The Chinese authorities have stepped up Internet censorship to include blogging, closing two sites hosting blogs - personal pages where Internet-users post their own comments on the news.
Reporters Without Borders expressed its anger at this escalation of Internet censorship that coincides with the opening of the 60th session of the United Nations Human Rights Commission, at which China has a seat but without respecting its international commitments.
The site Blogbus.com was closed on 11 March "until further notice" for allowing a letter to be posted that was critical of the government. It was the turn of Blogcn.com to be shut down on 14 March.
"After closing websites and discussion forums, the Chinese authorities are now targeting blogs, one of the last outlets for expression still open to Internet-users," said the international press freedom organisation.
Blogbus.com and Blogcn.com allow Chinese Internet-users the chance to keep up a personal page without any technical knowledge. The sites are very popular, Blogbus.com alone hosting more than 15,000 blogs that have now been made inaccessible.

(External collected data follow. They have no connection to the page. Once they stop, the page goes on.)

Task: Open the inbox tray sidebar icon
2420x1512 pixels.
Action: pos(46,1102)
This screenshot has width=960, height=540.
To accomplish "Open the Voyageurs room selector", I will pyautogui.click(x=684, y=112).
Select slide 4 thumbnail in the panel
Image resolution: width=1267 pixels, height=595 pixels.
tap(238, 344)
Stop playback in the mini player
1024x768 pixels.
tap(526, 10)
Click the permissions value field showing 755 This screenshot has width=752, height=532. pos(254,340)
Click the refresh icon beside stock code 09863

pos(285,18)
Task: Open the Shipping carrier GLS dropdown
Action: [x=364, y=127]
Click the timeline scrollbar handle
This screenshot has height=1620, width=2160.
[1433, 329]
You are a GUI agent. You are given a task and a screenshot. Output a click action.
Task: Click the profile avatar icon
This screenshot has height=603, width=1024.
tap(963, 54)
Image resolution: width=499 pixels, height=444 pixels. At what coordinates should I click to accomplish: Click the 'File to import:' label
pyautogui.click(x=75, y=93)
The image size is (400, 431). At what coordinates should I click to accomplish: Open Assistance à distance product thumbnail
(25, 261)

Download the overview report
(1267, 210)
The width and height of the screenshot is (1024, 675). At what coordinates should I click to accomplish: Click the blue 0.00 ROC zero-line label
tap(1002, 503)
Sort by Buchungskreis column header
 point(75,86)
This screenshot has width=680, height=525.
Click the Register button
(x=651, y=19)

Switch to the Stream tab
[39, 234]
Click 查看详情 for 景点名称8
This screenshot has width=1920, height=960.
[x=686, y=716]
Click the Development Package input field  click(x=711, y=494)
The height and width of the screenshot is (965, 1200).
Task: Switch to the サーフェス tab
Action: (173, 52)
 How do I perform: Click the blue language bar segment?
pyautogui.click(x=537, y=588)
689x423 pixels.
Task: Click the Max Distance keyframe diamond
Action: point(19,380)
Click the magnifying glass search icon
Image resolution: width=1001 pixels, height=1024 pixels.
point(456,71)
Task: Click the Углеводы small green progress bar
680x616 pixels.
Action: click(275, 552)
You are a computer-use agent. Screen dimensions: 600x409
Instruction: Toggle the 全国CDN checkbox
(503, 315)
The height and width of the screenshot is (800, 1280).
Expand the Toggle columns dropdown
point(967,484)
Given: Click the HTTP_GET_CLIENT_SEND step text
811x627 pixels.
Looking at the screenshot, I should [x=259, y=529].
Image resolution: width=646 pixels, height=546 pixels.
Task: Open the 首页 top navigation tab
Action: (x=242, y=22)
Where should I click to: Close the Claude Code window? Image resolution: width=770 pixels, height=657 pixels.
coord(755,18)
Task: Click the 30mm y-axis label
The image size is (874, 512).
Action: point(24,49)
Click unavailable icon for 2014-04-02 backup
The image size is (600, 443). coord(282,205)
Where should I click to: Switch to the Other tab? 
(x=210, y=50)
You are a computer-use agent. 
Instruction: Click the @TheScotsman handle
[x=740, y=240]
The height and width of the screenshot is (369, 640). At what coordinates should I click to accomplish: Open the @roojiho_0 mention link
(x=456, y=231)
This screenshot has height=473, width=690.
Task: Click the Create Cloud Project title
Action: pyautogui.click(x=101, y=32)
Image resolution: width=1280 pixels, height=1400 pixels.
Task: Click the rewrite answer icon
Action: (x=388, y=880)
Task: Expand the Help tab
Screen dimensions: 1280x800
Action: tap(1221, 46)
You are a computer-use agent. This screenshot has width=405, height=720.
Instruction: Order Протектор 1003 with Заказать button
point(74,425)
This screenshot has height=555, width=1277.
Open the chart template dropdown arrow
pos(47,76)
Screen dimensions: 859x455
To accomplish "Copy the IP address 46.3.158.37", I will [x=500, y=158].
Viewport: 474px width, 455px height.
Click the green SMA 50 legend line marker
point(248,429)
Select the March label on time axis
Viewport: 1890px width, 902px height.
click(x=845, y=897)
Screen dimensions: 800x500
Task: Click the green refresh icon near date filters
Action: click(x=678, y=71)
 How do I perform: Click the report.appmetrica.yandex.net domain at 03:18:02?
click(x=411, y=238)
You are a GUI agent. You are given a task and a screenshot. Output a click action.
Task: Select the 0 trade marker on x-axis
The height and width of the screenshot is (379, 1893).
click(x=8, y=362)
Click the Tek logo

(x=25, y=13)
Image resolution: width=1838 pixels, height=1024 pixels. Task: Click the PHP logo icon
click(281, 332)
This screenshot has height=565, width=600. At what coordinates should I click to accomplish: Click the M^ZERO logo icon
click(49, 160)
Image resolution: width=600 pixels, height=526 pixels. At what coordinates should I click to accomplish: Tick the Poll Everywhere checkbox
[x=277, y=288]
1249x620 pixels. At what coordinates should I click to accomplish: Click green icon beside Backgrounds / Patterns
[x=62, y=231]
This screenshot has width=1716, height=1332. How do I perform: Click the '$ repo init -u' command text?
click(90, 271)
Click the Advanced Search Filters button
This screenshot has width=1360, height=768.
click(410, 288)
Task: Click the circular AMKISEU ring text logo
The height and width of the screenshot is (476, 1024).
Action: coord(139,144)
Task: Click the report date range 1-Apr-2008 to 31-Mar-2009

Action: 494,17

In its determination to track down Internet dissidents, the government began by banning cybercafés, apart from those run by major groups approved by the government. After that they set their sights on discussion forums, closing sites such as Observatory and Media on Sina.com. Co-ordinators then set about blocking more messages and there was an upsurge in warnings.
From there it was the blocking of major international sites Deutsche Welle and the Wall Street Journal. These latest moves against bloggers top off the authorities’ efforts to strangle web use.
Blogs have mushroomed in the last five years, particularly in countries that crack down on free expression like China and Iran. They are a tool used more and more frequently by journalists and that also allow non professionals to express themselves on the web.